What to do: Apart from the images, repeat the data below exactly as written.

Records supplied:
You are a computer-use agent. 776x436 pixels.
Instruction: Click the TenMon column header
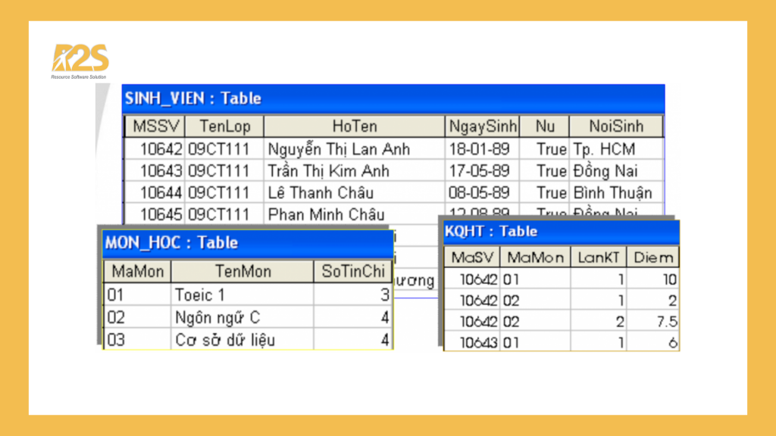click(x=242, y=271)
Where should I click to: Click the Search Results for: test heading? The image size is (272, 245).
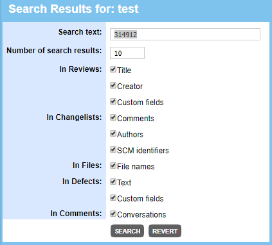pos(73,9)
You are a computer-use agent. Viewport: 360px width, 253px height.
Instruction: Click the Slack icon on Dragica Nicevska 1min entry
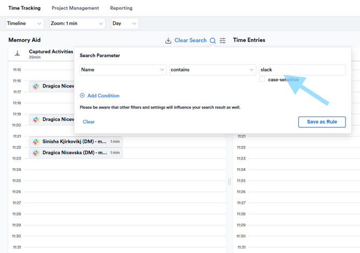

Response to this exercise:
You are a computer-use agent. 776x436 pixels.
Instruction: Click the TenMon column header
click(x=242, y=271)
Where should I click to: Click the Search Results for: test heading? The image size is (272, 245).
pos(73,9)
You are a computer-use agent. Viewport: 360px width, 253px height.
Instruction: Click the Slack icon on Dragica Nicevska 1min entry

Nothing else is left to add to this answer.